Buccaneer was so much better than Scimitar, I like the Scimitar but its hard to see it surviving once it loses the strike role and its no fighter.

Sea Vixen should have been in service 4-5 years sooner. But looking at its life-extension - FAW.2 was probably the best upgrade likely structurally. Some of the more involved proposals with new wing planforms etc. were probably too expensive to realise. Fitting new engines like Spey would have needed fuselage changes and of course there are heat/vibration effects on the booms to consider. So that's not likely to happen.
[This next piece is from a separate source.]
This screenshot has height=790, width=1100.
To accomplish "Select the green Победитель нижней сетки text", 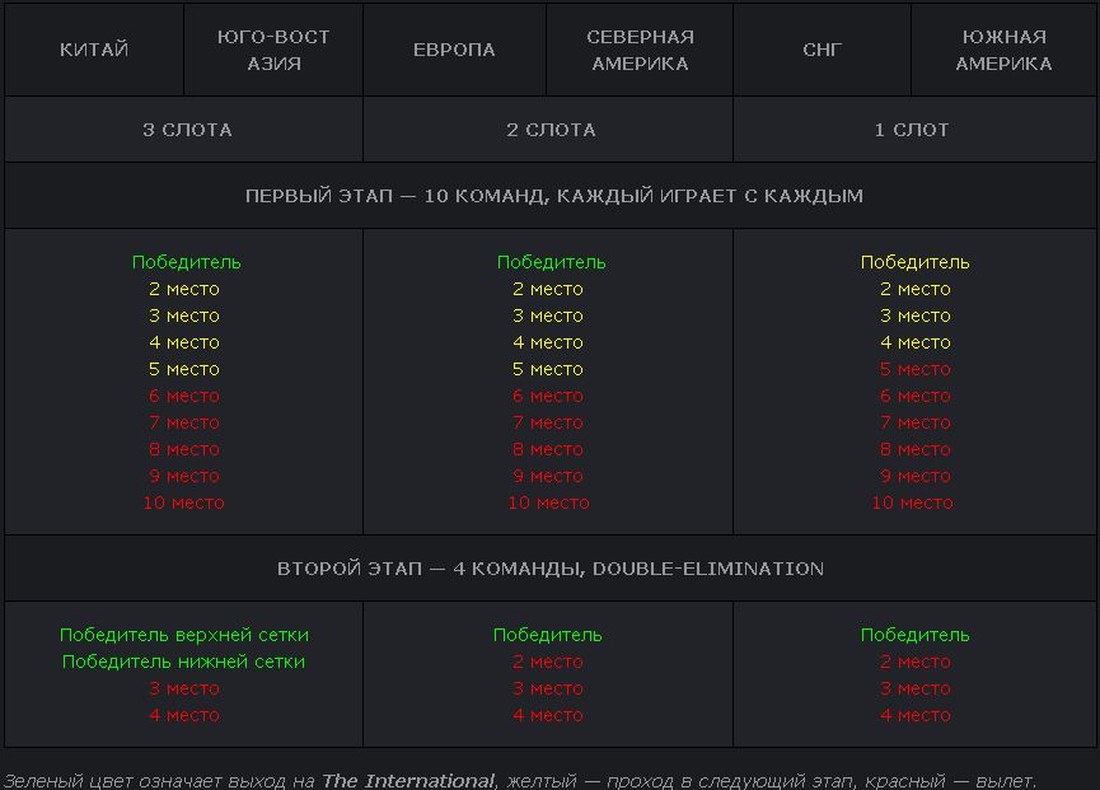I will [184, 662].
AI.18 needed an upgrade, we know well the MTI upgrades that were mooted, they should have been done. How you keep AI.18 relevant into the 1970s I'm not so sure, but its probably no worse than other 1950s fighters that lingered into the 1980s. Buying a new radar in 1960-65 might have made some sense but you'd probably need to strip out a lot of avionics and add INS too and that's costly for what is a late 1940s design when the world's AF's are gripped by supersonic pointy-nose planes.
Weapons, why not keep Red Top? RAF Lightnings used them until 1988, or swap them out for a quartet or sextet of Sidewinders? Maybe Sparrow but integration wouldn't be simple. I can't think of any other likely retrofit options. Saying that, given the threat from Blinders, and later Backfires, the RN would have wanted a superior head-on supersonic target engagement capability. Red Top might have been cutting it fine and that's when calls for a newer fighter are harder to ignore.
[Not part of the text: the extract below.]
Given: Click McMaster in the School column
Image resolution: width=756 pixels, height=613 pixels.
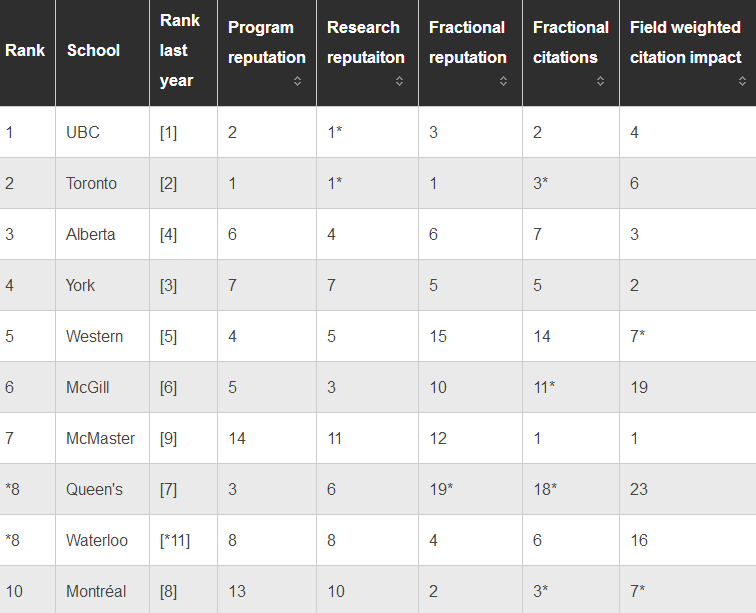Looking at the screenshot, I should [100, 438].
And what next? Even if the Vixen lives until the 1970s when do you replace it? Assuming the carrier fleet drawdown post 1966 still happens, there is no way the Treasury is going to spend millions on a new fighter in 1970-74 for a fleet that will be dead by 1978-79. That means making Sea Vixen last a full decade longer. Even if the MoD got funds to buy new fighters in 1970, the choice is still the same as 1962 or 1964 - F4 and F8, possibly a Jaguar M or A-7 but those lack radar. So really the RN needs to bite the bullet and replace Sea Vixen before the 1970s if it wants a modern fighter.

Now if we had a Spey-powered DH.116 Super Sea Venom FAW.2, that would be more of a mouth-watering prospect.
 
Could easily have produced Red Top mkII and a radar guided version .
 
Could easily have produced Red Top mkII and a radar guided version .
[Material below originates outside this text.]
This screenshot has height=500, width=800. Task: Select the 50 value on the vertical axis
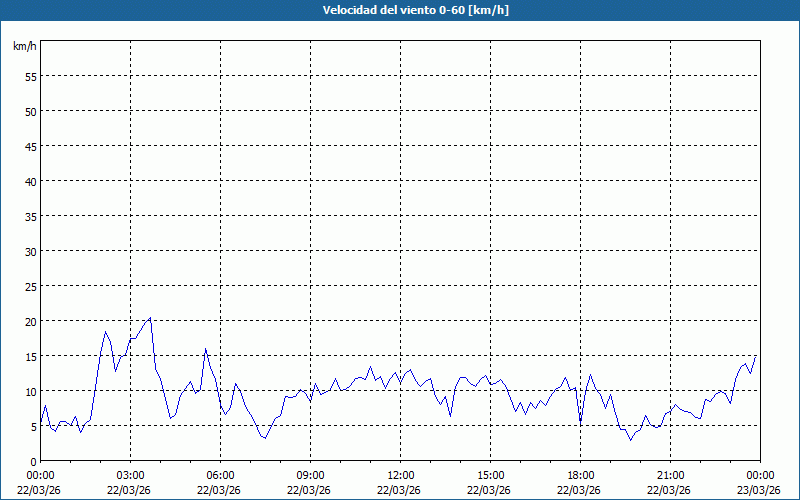(30, 111)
Not with the real life UK industry and customer of 1960s Britain. Once you change the alt that much you might as well go for broke and have CVA01 or your fave version ordered in 1960 and in service in 1970 with nice shiny VG fighter/attackers.
 
Scimitar with Bullpups and Sidewinders and Sea Vixen FAW2 with Red Tops could tackle Badgers, Beagles and Bears in the N Atlantic
Very-very theoretically. Subsonic fighter, trying to intercept subsonic bomber with long-range standoff anti-ship missiles just isn't very workable concept.
 
Sea Vixens on British decks in 1954, then the same year somebody has an Eureka & lightbulb moment and says "let's built anglo-french carriers, since they already have BS-5 catapults in common".
Clemenceau is build as a 35 000 tons, OTL-like one-off, then Foch and Verdun are blended with the 1956 last avatar of the 1954 Medium Fleet Carrier: a sweet spot around 45000 tons for both navies. Three for GB to replace Ark Eagle and Victorious; two for France.
 
Sea Vixens on British decks in 1954
Frankly, they weren't exactly very suited for fleet defense role even in 1954. USSR already have Il-28T jet bombers with high-altitude dropped RAT-52 rocket torpedoes, and Tu-4K heavy bombers with KS-1 missiles, which have almost 100 km standoff range.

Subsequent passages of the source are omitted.